In some cases, updating a vulnerable component may not be possible. Legacy software may no longer be supported, or the risk of downtime could outweigh the benefits of a complete upgrade.  

In such situations, virtual patching can serve as an effective solution. This approach involves implementing a security control — such as a web application firewall (WAF) or endpoint protection system — in front of the vulnerable system to intercept exploit attempts. While virtual patching is not a substitute for actual updates, it offers temporary protection and helps reduce risk exposure while long-term solutions are underway. 

Strong patch governance policies are essential for ensuring that all components are consistently tracked and updated across both development and production environments. 

3. Use Application Dependency Mapping

Application dependency mapping (ADM) platforms assist teams in identifying the full range of services operating within their environment, particularly those that are often overlooked.  

Agentless ADM solutions, such as the one we have built at Faddom, can monitor East-West traffic, revealing connections between services that typically remain hidden. This functionality is essential for uncovering shadow IT, orphaned virtual machines, outdated applications and forgotten internal tools that may still be using Log4j.  

The value of ADM lies in its behavior-focused approach. It does not depend on manual inventories or assumptions. If an application is generating traffic or responding to requests, it will be detected. Furthermore, if that traffic involves protocols such as LDAP or RMI (commonly associated with Log4j exploits), security teams can investigate those connections further. 

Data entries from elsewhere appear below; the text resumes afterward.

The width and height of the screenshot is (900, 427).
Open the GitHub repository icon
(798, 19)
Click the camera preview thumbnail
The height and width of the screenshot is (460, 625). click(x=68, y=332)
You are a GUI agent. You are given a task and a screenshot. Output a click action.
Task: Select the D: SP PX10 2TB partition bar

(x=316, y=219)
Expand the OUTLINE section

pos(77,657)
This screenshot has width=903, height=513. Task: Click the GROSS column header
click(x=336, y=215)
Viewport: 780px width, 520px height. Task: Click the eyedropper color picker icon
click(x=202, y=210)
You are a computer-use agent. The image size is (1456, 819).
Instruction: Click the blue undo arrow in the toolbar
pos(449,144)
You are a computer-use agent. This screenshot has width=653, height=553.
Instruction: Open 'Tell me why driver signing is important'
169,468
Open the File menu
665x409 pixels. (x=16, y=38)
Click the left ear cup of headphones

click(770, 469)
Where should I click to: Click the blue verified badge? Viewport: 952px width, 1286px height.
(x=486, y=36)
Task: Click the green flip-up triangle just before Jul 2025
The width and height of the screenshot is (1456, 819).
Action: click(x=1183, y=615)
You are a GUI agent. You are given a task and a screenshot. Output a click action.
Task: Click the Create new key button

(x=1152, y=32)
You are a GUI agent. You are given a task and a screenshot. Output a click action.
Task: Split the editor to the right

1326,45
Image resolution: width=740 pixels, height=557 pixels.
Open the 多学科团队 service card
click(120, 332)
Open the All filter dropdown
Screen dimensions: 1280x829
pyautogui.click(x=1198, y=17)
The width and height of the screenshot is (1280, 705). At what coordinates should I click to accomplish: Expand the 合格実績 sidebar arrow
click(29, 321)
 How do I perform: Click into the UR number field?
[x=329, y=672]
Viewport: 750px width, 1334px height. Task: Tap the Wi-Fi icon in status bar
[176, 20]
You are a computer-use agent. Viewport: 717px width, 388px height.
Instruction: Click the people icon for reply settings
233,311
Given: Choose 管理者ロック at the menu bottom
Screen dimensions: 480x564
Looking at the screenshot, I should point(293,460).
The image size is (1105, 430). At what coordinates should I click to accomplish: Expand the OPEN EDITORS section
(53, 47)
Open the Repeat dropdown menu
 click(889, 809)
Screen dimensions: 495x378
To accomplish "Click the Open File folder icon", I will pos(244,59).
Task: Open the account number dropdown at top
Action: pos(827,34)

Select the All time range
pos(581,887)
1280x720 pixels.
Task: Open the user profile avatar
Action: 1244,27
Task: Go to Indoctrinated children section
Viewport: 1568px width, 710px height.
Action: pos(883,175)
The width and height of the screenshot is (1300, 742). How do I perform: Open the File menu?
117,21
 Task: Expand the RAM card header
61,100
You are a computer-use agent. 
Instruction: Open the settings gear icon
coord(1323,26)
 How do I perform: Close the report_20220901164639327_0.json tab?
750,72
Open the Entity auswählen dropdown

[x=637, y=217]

4. Track Outbound Traffic for Suspicious Behavior

One of the core indicators of Log4Shell exploitation is outbound communication with attacker-controlled infrastructure. In many attacks, internal servers connect to malicious domains through LDAP, RMI or hypertext transfer protocol (HTTP) to retrieve remote payloads.  

Monitoring outbound traffic and setting alerts for connections to unexpected external domains or the use of unsupported protocols is an effective way to detect active exploitation. This method can also uncover compromised systems that may have been overlooked during the initial response phase.  

To support this, security teams should regularly analyze domain name system (DNS) queries, proxy logs and firewall activity to detect anomalies and trace them back to their source. 

5. Enhance Visibility Into the CI/CD Pipeline

Catching a vulnerability early makes it significantly easier to address. Therefore, security should be integrated into the software development life cycle rather than added at the end.  

To prevent deployments that include known vulnerable versions of Log4j, incorporate SCA and dependency checks into your continuous integration and continuous deployment (CI/CD) pipeline. Establish rules to block outdated libraries from being included in new builds. Most importantly, make component tracking part of release process so you can accurately monitor which version of each library is in use at any given time.  

By ensuring clear visibility and control during the development stage, you can significantly reduce the risk of reintroducing known vulnerabilities. 

The Bottom Line 

Eliminating Log4j is not a one-time task — it requires continuous commitment to visibility, governance and automation. When implemented together, these five strategies can assist organizations in detecting and eliminating not only Log4j, but also other hidden and persistent vulnerabilities that often evade traditional security measures.  

If your team is unsure whether Log4j has been completely removed from your network, the issue lies not in the patching process but in a lack of visibility.